(Extracted records)
★ ★ ★ ★ ★

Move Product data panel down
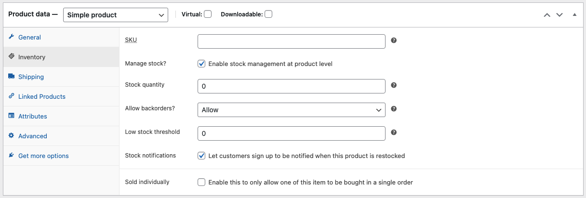The image size is (586, 198). coord(559,15)
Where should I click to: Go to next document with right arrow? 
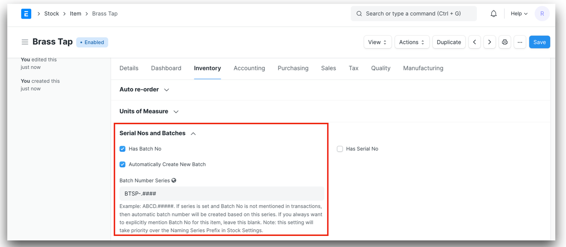pos(489,42)
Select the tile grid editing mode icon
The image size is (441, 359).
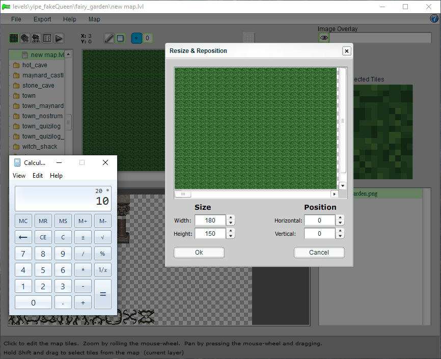click(x=14, y=38)
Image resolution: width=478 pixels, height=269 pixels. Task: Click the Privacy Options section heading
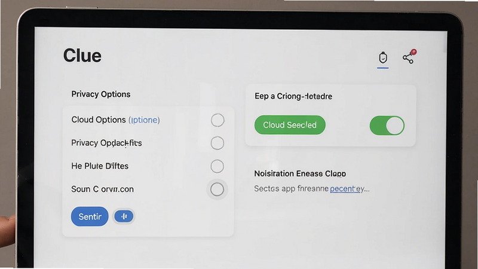[101, 94]
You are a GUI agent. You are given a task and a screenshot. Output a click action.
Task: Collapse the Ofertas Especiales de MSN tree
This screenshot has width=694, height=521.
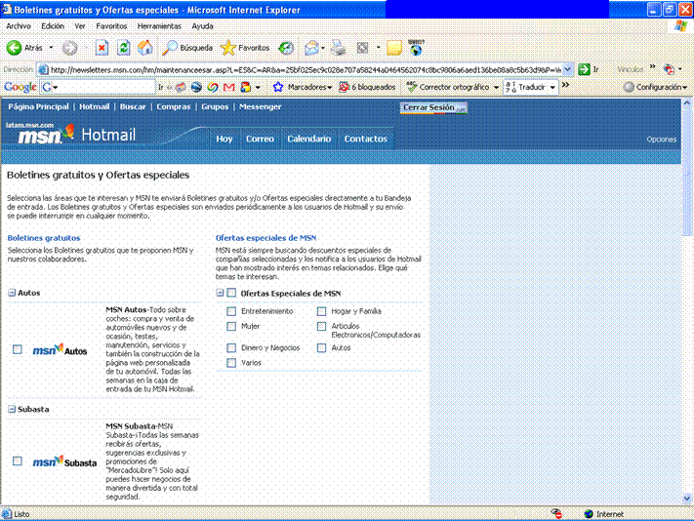click(x=220, y=293)
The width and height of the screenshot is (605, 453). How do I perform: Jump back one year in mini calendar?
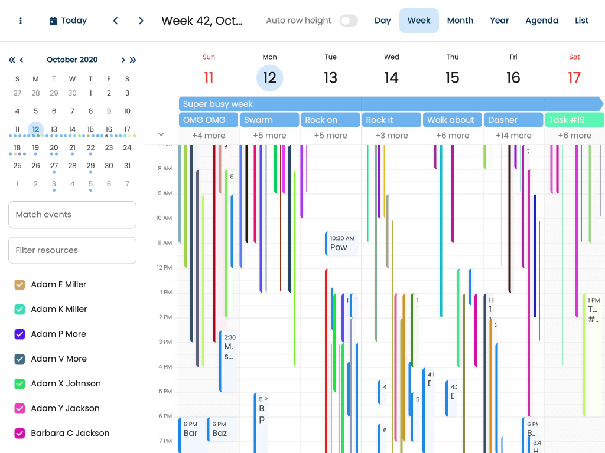(12, 60)
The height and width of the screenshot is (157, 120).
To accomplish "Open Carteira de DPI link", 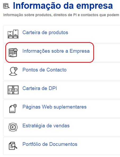I will (x=39, y=88).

★ ★ ★ ★ ★

> [Requirement] Using the data above, retype exactly the lines from the line with "You are a GUI" to the line with "The height and", inclusive. No pictures and nothing else.

> [Result]
You are a GUI agent. You are given a task and a screenshot. Output a click action.
Task: Collapse the Ofertas Especiales de MSN tree
This screenshot has width=694, height=521.
click(x=220, y=293)
The width and height of the screenshot is (605, 453). How do I perform: Jump back one year in mini calendar?
(12, 60)
The height and width of the screenshot is (157, 120).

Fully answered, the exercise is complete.